Pur riconoscendo la rilevanza strategica dell’intervento di potenziamento della SS 534 e condividendone gli obiettivi di miglioramento della sicurezza e della funzionalità della viabilità, il Comune evidenzia le pesanti ricadute che la soppressione dell’impianto potrebbe determinare sul piano socio-economico e territoriale.
«L’area carburanti – sottolinea il sindaco Iacobini – è attiva da decenni ed è dotata anche di servizi accessori di ristoro. Rappresenta un presidio funzionale a supporto della viabilità e una significativa realtà economica locale». Secondo il primo cittadino, la chiusura dell’impianto comporterebbe inevitabili conseguenze occupazionali, con la perdita di posti di lavoro e un ulteriore aggravamento della situazione sociale in un contesto già segnato da elevati livelli di disoccupazione.
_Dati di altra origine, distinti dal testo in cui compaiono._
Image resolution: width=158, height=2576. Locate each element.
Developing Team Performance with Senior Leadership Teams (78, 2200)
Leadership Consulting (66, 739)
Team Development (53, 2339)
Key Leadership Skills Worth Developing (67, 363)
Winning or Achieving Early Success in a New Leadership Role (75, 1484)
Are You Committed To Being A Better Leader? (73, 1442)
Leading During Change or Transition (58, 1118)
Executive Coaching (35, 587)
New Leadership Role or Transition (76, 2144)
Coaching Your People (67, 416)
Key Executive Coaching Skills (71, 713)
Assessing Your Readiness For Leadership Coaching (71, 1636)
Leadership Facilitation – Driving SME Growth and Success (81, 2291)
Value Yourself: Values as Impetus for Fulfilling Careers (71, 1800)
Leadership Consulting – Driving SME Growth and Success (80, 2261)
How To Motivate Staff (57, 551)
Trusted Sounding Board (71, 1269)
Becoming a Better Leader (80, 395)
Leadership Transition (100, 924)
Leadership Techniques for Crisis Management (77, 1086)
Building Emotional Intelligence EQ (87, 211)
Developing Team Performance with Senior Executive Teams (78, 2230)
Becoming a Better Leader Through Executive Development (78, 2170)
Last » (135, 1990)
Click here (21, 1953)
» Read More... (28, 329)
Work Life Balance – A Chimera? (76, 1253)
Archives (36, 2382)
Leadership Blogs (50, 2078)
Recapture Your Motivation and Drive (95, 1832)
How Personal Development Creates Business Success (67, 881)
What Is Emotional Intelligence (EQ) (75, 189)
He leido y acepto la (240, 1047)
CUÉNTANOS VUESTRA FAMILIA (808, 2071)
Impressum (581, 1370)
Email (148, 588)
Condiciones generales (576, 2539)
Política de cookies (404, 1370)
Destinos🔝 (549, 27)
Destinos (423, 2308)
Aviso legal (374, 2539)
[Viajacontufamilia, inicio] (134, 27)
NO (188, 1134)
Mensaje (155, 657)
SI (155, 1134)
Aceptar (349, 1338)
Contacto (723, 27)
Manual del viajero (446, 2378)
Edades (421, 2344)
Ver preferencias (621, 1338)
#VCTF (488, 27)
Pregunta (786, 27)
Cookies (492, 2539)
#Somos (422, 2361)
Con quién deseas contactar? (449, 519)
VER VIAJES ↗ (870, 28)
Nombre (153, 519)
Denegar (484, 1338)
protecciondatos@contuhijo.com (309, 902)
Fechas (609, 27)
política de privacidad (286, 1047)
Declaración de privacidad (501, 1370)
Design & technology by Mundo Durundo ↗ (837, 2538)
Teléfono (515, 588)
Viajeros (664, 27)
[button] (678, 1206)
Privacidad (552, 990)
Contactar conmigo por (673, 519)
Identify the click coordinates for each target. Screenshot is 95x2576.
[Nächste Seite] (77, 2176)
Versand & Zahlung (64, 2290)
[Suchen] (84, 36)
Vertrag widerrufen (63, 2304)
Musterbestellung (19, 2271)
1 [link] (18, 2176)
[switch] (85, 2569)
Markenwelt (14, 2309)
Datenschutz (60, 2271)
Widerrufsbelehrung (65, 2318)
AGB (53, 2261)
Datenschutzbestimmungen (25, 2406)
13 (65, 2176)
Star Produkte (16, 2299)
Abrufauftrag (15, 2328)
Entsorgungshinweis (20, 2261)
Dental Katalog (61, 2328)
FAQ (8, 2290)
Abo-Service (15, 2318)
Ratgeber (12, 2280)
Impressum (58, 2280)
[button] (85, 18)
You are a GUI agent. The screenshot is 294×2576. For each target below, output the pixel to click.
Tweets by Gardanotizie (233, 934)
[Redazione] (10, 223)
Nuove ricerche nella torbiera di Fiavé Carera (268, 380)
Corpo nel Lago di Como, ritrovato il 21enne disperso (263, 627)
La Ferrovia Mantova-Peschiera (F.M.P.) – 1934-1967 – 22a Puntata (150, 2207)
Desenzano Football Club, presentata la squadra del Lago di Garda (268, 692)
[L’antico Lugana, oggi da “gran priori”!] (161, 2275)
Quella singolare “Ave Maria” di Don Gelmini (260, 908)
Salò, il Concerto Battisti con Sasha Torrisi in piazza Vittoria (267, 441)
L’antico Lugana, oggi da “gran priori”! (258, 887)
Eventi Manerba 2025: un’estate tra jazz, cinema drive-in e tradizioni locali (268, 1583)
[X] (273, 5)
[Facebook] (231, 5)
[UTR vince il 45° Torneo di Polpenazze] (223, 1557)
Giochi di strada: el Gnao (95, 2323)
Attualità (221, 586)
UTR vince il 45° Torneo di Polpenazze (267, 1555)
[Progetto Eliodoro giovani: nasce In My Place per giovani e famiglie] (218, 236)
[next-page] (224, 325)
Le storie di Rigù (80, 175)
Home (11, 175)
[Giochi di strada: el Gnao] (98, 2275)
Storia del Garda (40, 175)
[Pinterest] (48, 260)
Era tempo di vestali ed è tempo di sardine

Da qui l’invito dell’Amministrazione comunale a valutare soluzioni alternative alla dismissione, come eventuali rimodulazioni progettuali di limitata entità o il ricorso a specifiche autorizzazioni in deroga, nel rispetto di rigorose prescrizioni tecniche, al fine di garantire la compatibilità dell’impianto con le opere previste.
«L’Amministrazione che rappresento – conclude il sindaco – manifesta formale contrarietà alla ipotizzata dismissione dell’impianto e invita Anas a riconsiderare la determinazione assunta», chiedendo contestualmente la convocazione urgente di un incontro istituzionale per avviare un confronto tecnico-amministrativo sulla vicenda, nell’interesse del territorio, dei lavoratori e dell’intera collettività.